Researchers also were able to tie the traits to specific chromosomes, providing important clues to the genetic nature of the disorder, as well as potential new avenues for prevention and treatment.
"We were able to identify 13 sleep and activity measures, most of which are inherited, that correlated with whether an individual had bipolar disorder. In addition, we were able to trace some of these traits to a specific chromosome," said Joseph Takahashi, from University of Texas' Southwestern Medical Centre.
"This study represents a key step in identifying the genetic roots of this disorder and, in turn, providing targets for new approaches to preventing and treating bipolar disorder," said Nelson Freimer, from University of California, Los Angeles.
Bipolar disorder, or manic-depressive illness causes dramatic mood shifts - often called episodes - in which the person is overly excited, extremely sad or depressed, or a mixed state of both, including irritable or explosive behaviour, according to the US National Institute of Mental Health.
Causes of bipolar disorder (BP) are thought to be both genetic and environmental, and researchers have long suspected that disruption in normal daily circadian rhythms, including sleep and wake cycles, can precede mood shifts.
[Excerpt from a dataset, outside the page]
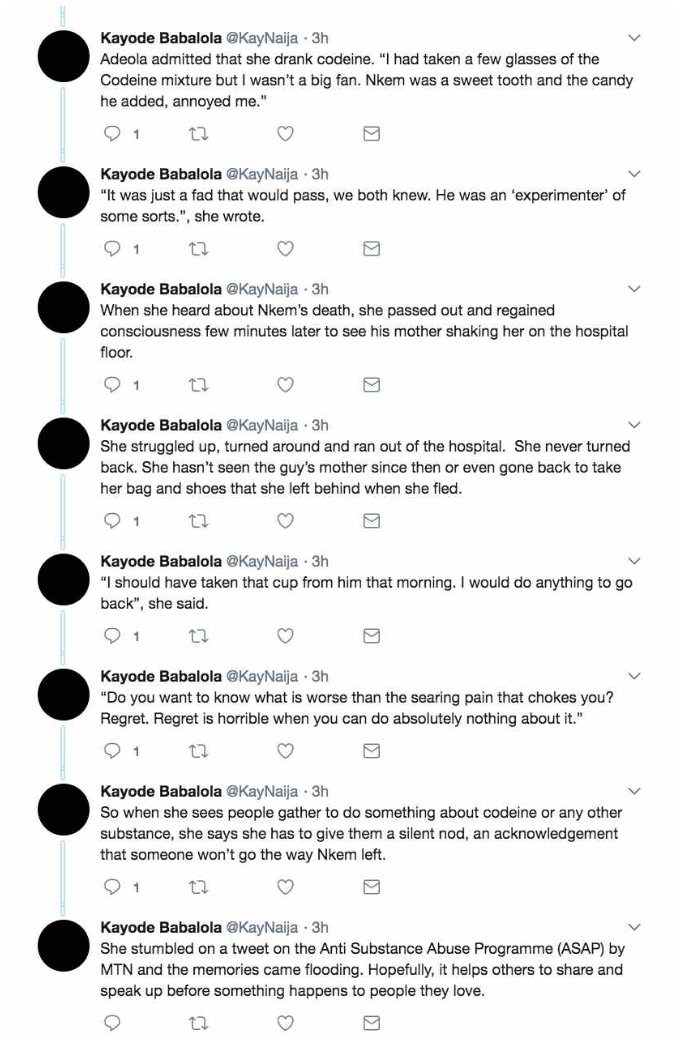Like the 'I should have taken that cup' tweet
Those with bipolar disorder awoke later and slept longer, on average were awake fewer minutes overall, and were active for shorter periods than those without the disorder.
They also displayed lower activity levels while awake and had greater variations in sleep and wake cycles.
The study involved more than 500 members of 26 families from Costa Rica and Colombia, identified because they each include many individuals with severe bipolar disorder.
It is the first large-scale delineation of sleep and activity traits in BP-affected individuals and their relatives and the first genetic investigation of such a comprehensive set of sleep and circadian measures in any human study.